START THE INPUT
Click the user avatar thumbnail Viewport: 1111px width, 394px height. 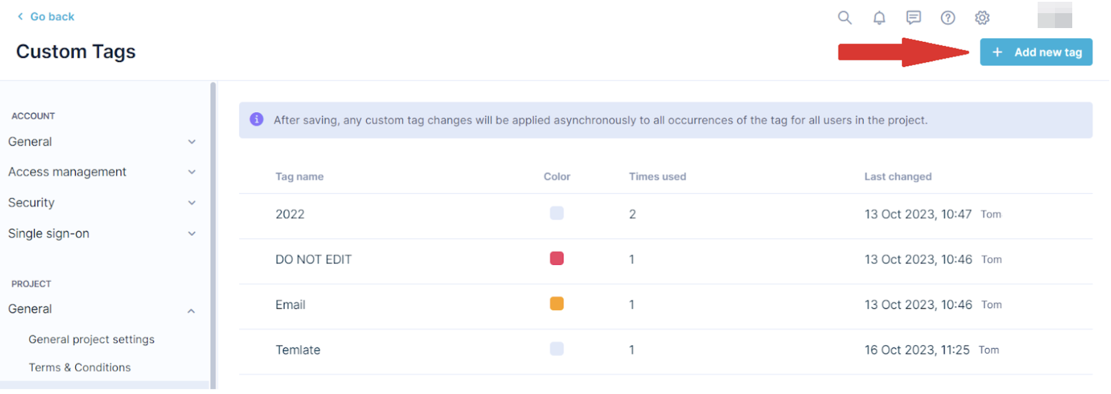[x=1054, y=15]
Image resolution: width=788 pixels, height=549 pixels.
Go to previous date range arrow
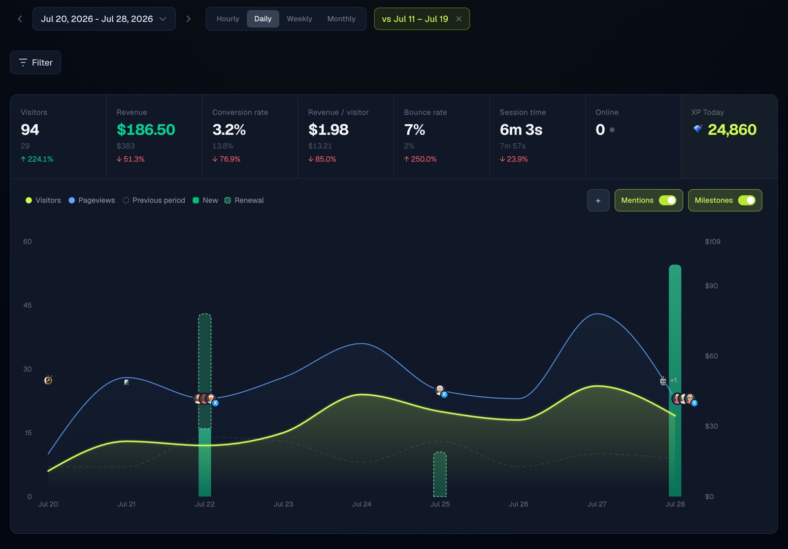click(20, 19)
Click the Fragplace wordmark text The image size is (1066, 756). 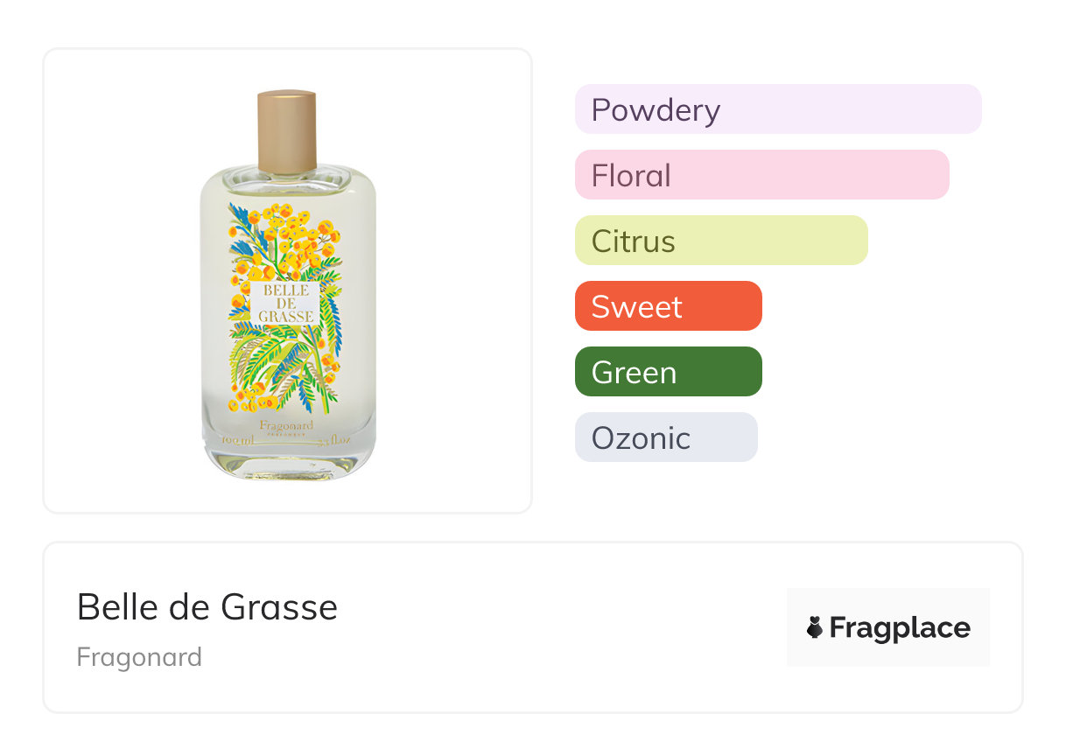[x=900, y=628]
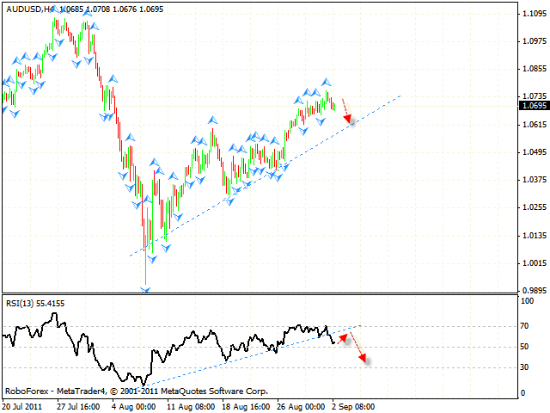550x413 pixels.
Task: Click the RSI 70 level label
Action: click(523, 327)
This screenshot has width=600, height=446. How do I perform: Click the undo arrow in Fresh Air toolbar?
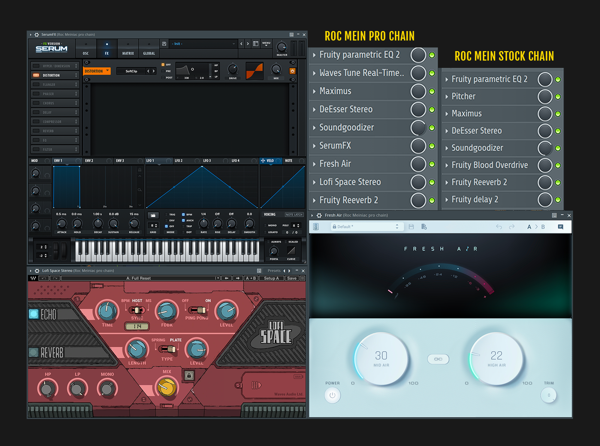pyautogui.click(x=499, y=227)
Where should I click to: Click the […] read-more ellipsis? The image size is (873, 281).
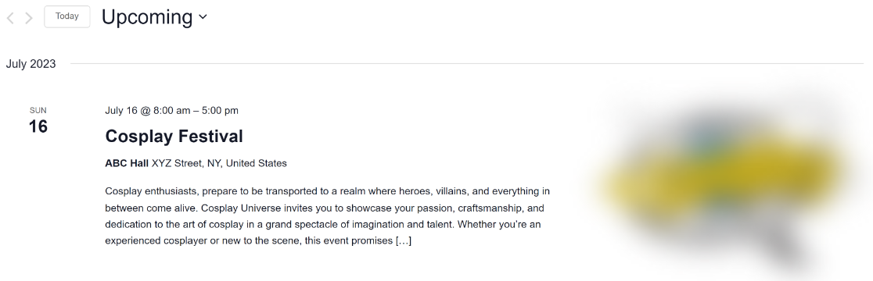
END THE INPUT
TASK DIRECTIONS – Where a line contains "This screenshot has", begin there and transcribe every line through the last one of the records above, exactly and with no pictures.

SOLUTION FOR THIS TASK –
This screenshot has width=600, height=446. How do I perform: Click the undo arrow in Fresh Air toolbar?
pyautogui.click(x=499, y=227)
Where should I click to: Click the […] read-more ellipsis? The image size is (873, 281).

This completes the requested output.